Start of Reading passage

Already, she’s made inroads among the community of activists that powers early campaigns. In Iowa, for example, Warren snagged Sanders’ former state caucus director for her staff there, a warning to the Sanders world that key players will get poached the longer he stays out.
And she recently topped a straw poll the progressive group The Daily Kos conducted, with 22 percent of the vote. Sanders, dogged by recent reports that female members of his 2016 campaign staff were harassed or mistreated, came up a distant fifth, with just 11 percent.
“He can’t play the ‘I’m more progressive than thou’ card in this field, so he’s got nowhere to go but down, as other candidates become better known,” the Daily Kos wrote of Sanders’ poor showing.
While Warren doesn’t have Sanders’ national network, hitting the trail before him allows her to make her populist pitch on her own terms and prove she’s capable of carrying the progressive mantle in 2020.
Subtract the personal story about growing up working class in Oklahoma, and Warren’s announcement video, former Obama adviser David Axelrod told the Globe, “could have been a Bernie Sanders video.”
But the benefits of owning that populist mantle early go beyond Sanders in a crowded field of Democrats.
An adviser to liberal billionaire Tom Steyer cited Warren’s early messaging while explaining his decision last week not to run for president, according to The New York Times; Steyer felt Warren already commanded the message that he would have run on.

End of Reading passage
Start of Information shown

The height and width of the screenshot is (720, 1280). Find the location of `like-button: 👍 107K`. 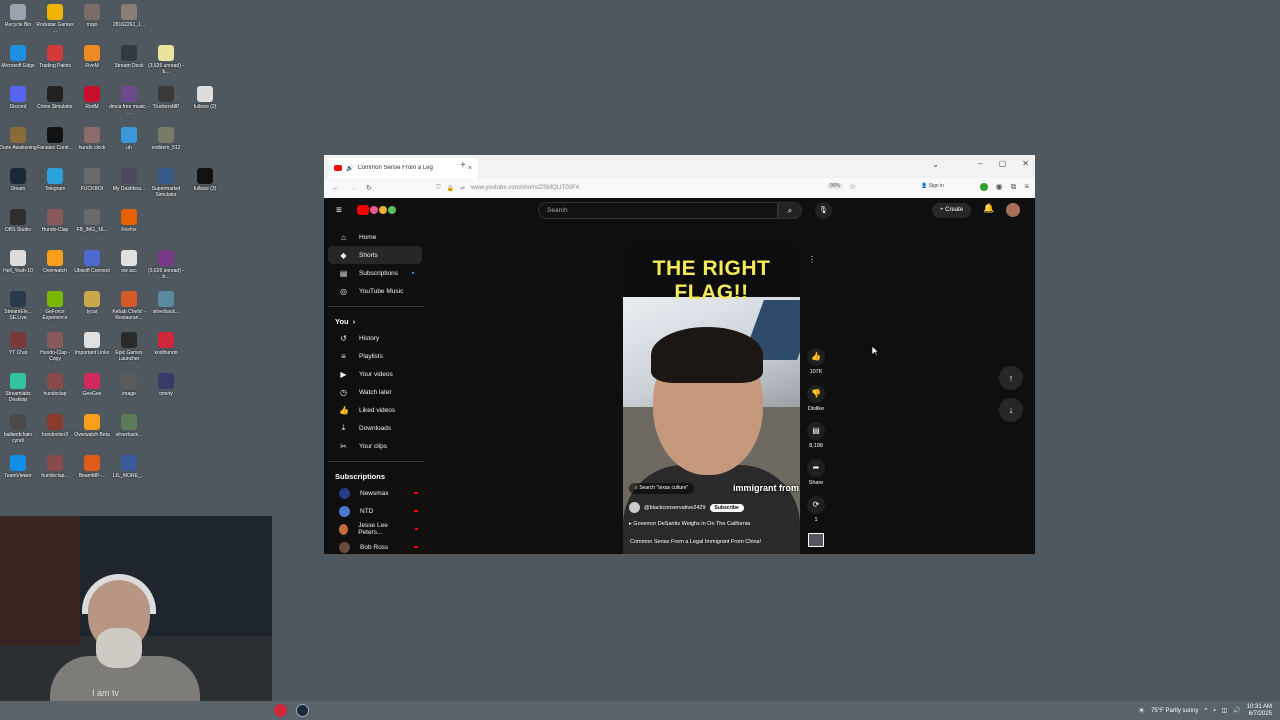

like-button: 👍 107K is located at coordinates (816, 362).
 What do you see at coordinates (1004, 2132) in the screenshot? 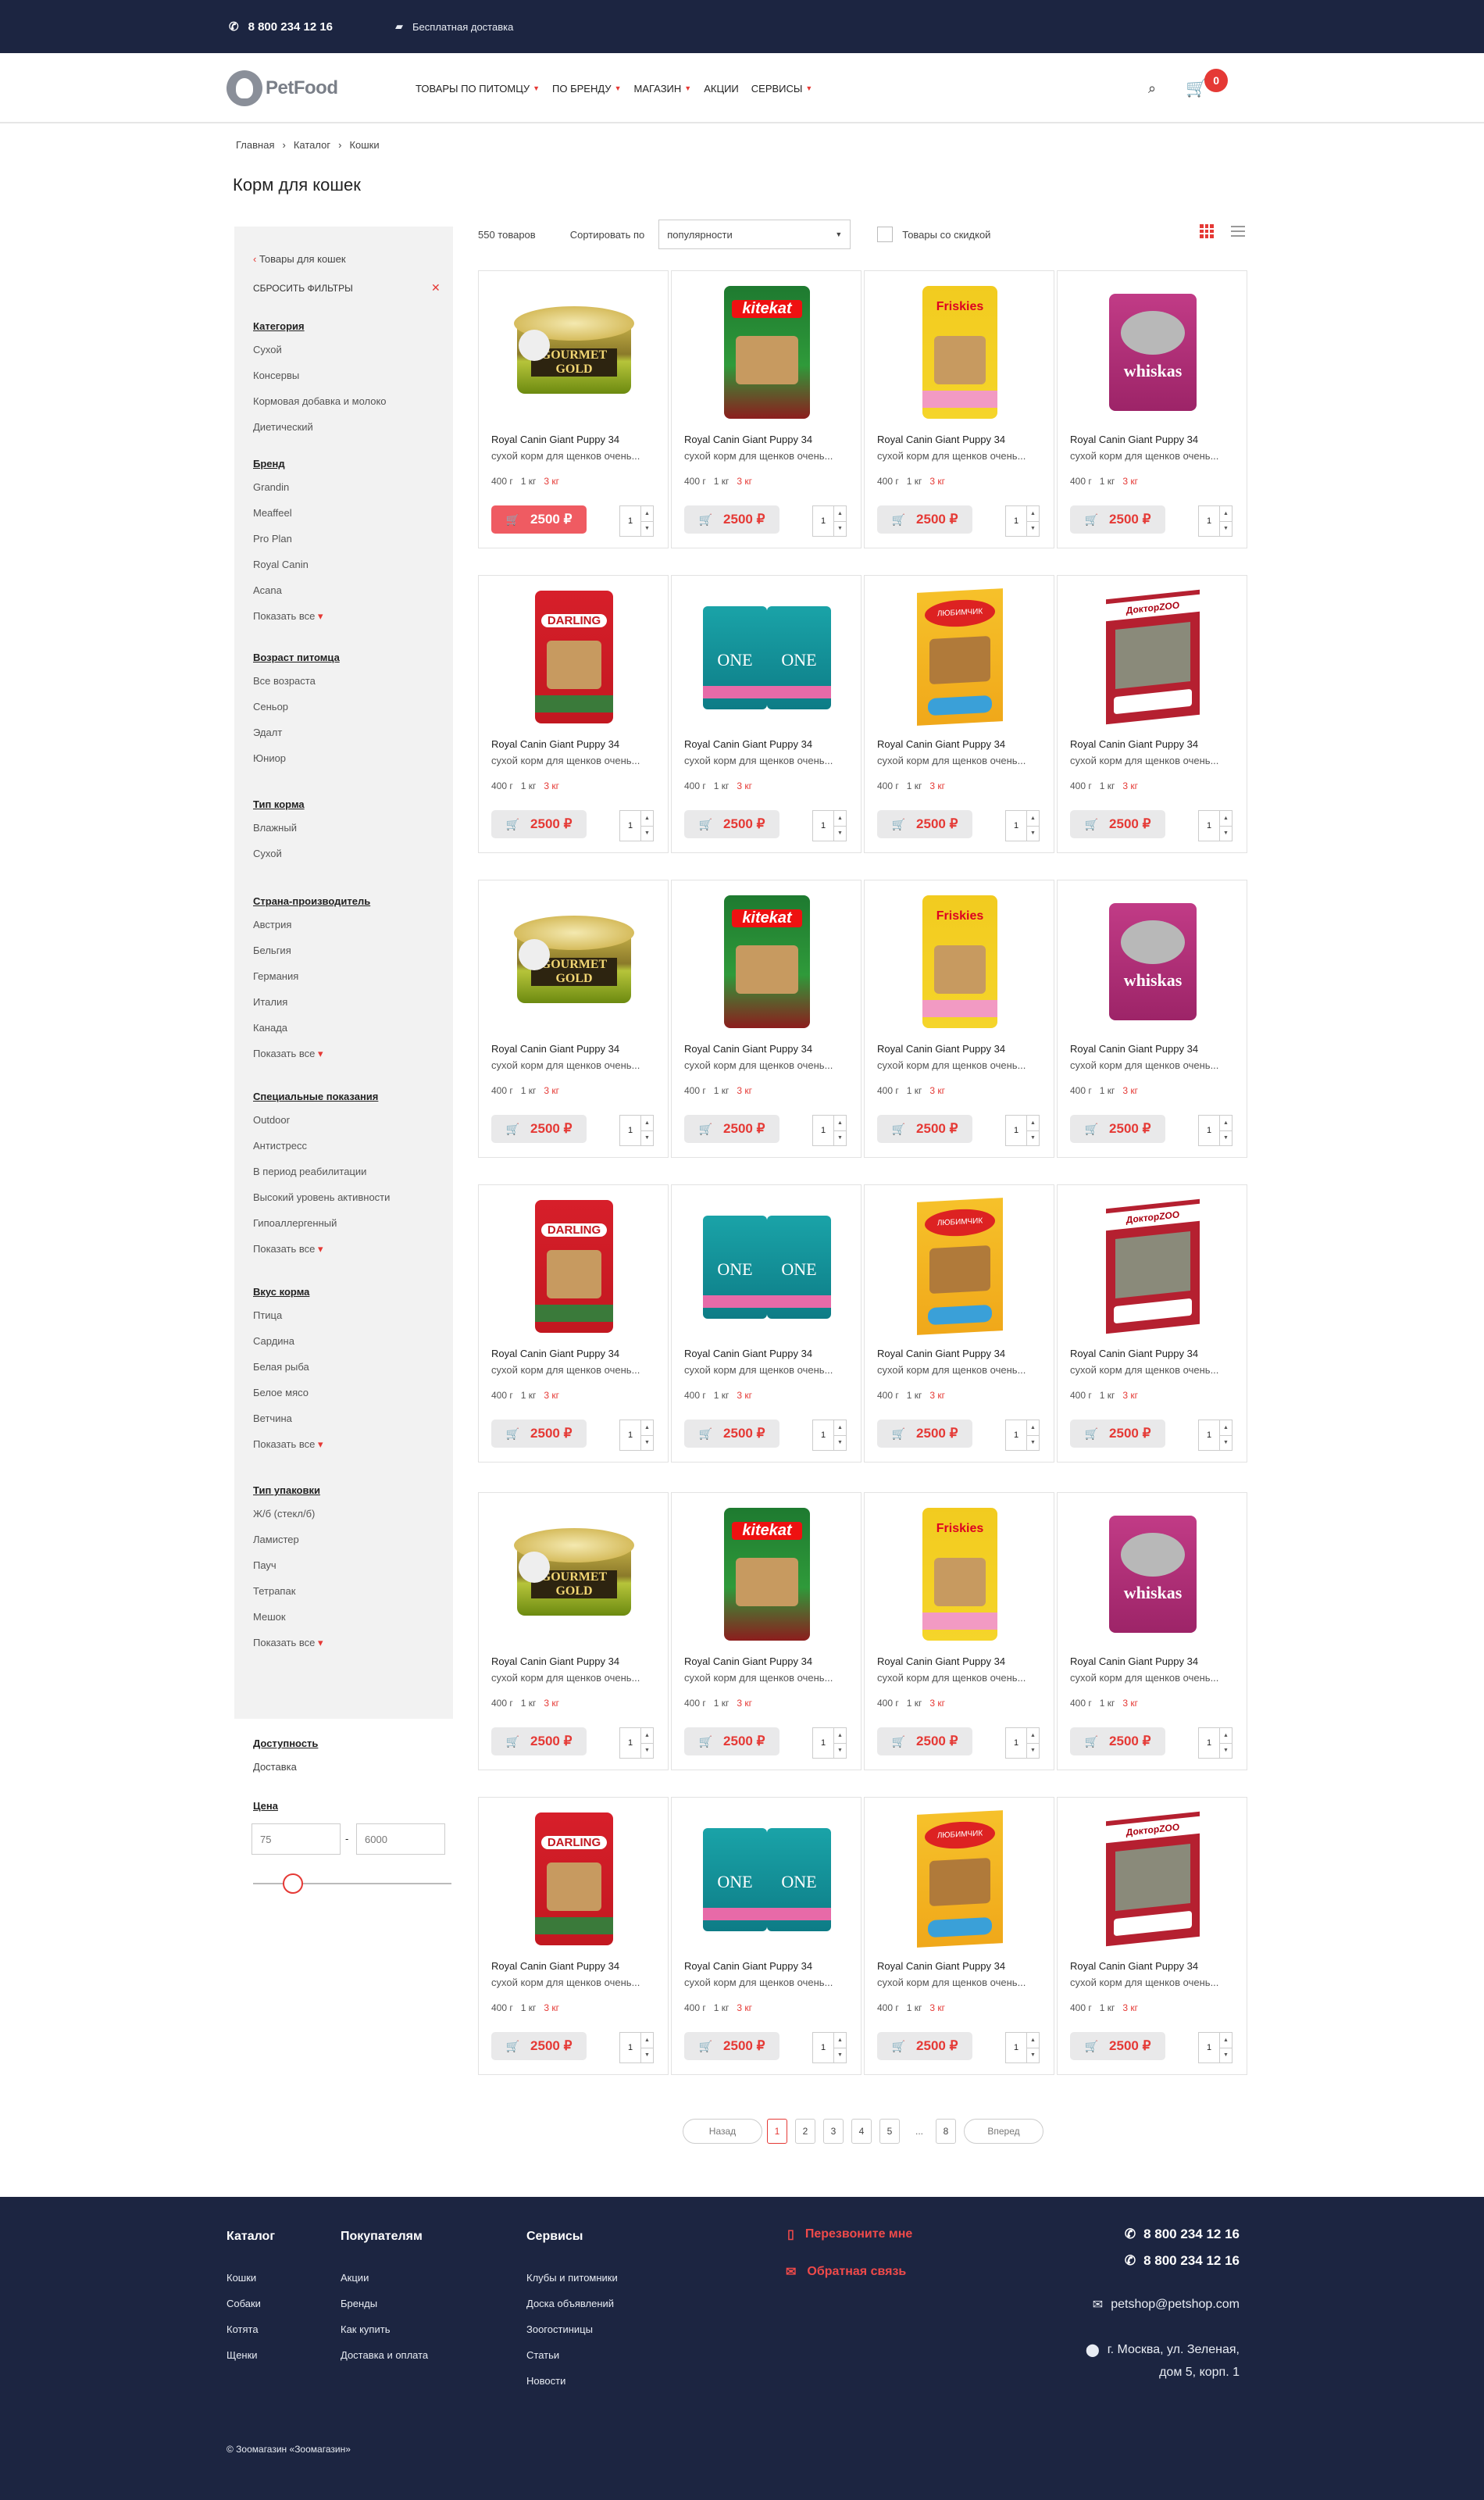
I see `pagination-next: Вперед` at bounding box center [1004, 2132].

End of Information shown

__Activity list__:
1. List every news outlet or organization named in the passage about Warren's early campaign.
2. Answer these about the passage on Warren's early campaign:
(a) What share of the vote did Warren win in the Daily Kos straw poll?
(b) In which state did Warren grow up, according to her personal story?
(c) Who decided last week not to run for president?
3. Write the next part of the passage on Warren's early campaign.

__Your written answers__:
1.
The Daily Kos
the Globe
The New York Times

2.
(a) 22 percent
(b) Oklahoma
(c) Tom Steyer

3.
New Hampshire Democratic Party chairman Ray Buckley said Warren’s rollout was “extraordinarily well done,” but he doesn’t believe she puts pressure on Sanders, who ran strong among New Hampshire’s large bloc of independent voters.
“Bernie has such a foundation of support both here in New Hampshire and across the country that he can decide whenever he chooses to make a decision,” Buckley said. “He has his own timetable.”
At the national level, Sanders’ supporters acknowledged they are eager for him to decide.
“People want to get going,” said Jim Zogby, a board member of the pro-Sanders Our Revolution political group.
But he said Bernieworld isn’t threatened by Warren.
“She’s the flavor right now and there will be others who will be flavors who come along,” Zogby said, but Sanders’ “flavor was tried and liked by too many people for it to hurt him if he comes out a week or a month or two months from now.”
Sanders, for his part, has not said when he will make a decision — only that he will run if he concludes he is the best candidate to defeat President Trump.
“I think the readings he wants to take are not among politicians but among voters out there and his sense of where the Democratic Party in the country is,” said Mark Longabaugh, a former adviser to the senator.
Correction: Former New Hampshire state Senator Sylvia Larsen’s name was misspelled in an earlier version of this article.